--- Exercise ---
Output the listing below verbatim, but drop the images.
============================================================
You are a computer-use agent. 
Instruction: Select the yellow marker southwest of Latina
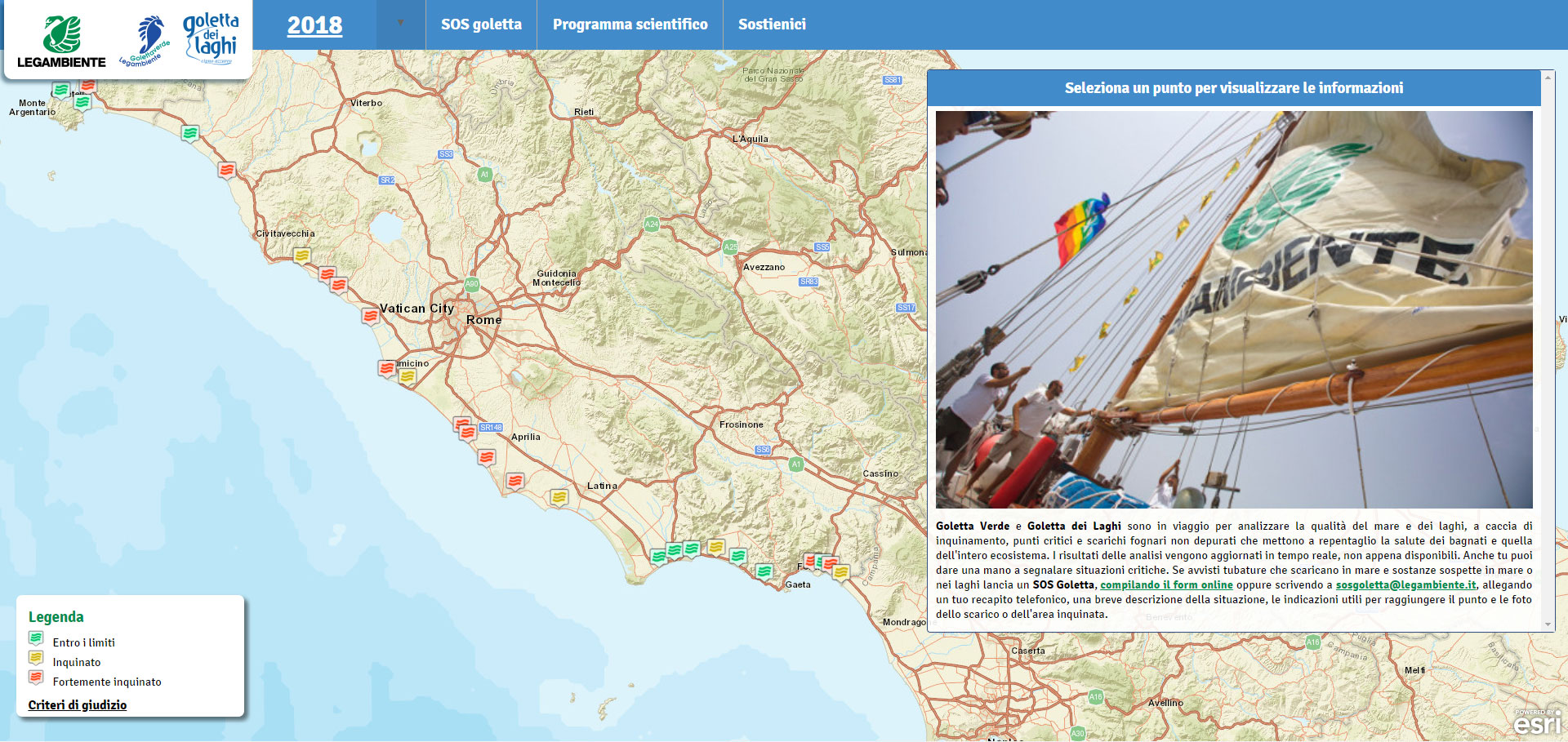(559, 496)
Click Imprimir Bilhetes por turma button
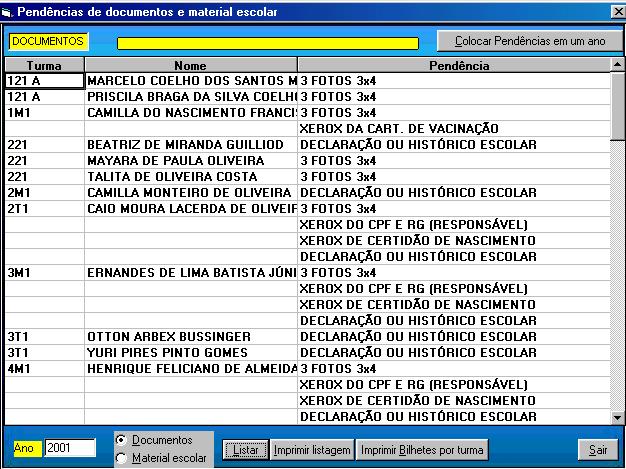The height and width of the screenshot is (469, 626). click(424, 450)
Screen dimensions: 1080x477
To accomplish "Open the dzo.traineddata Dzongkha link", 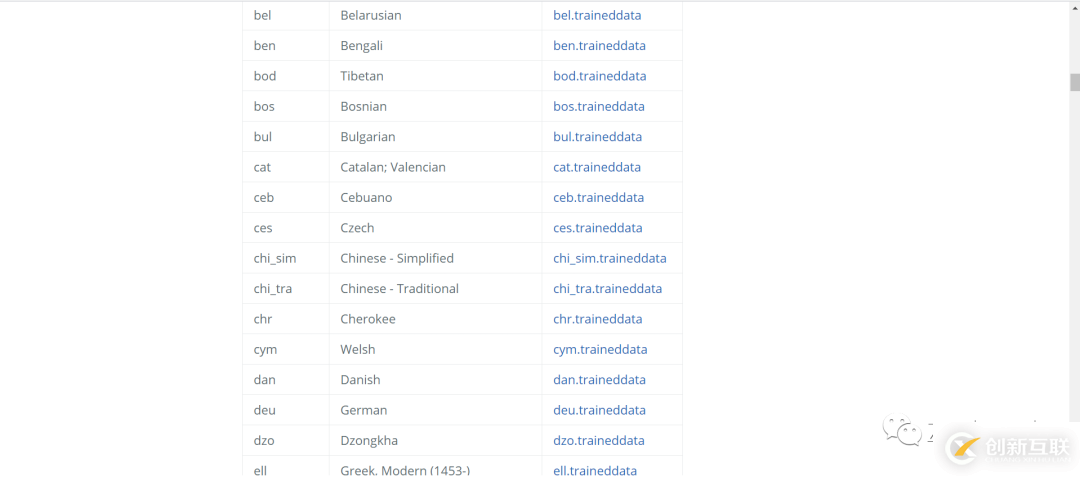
============================================================
--- Output of the task ---
You are a computer-use agent. 
Instruction: Select the yellow marker southwest of Latina
(559, 496)
Click Imprimir Bilhetes por turma button
The height and width of the screenshot is (469, 626). click(424, 450)
Screen dimensions: 1080x477
To accomplish "Open the dzo.traineddata Dzongkha link", 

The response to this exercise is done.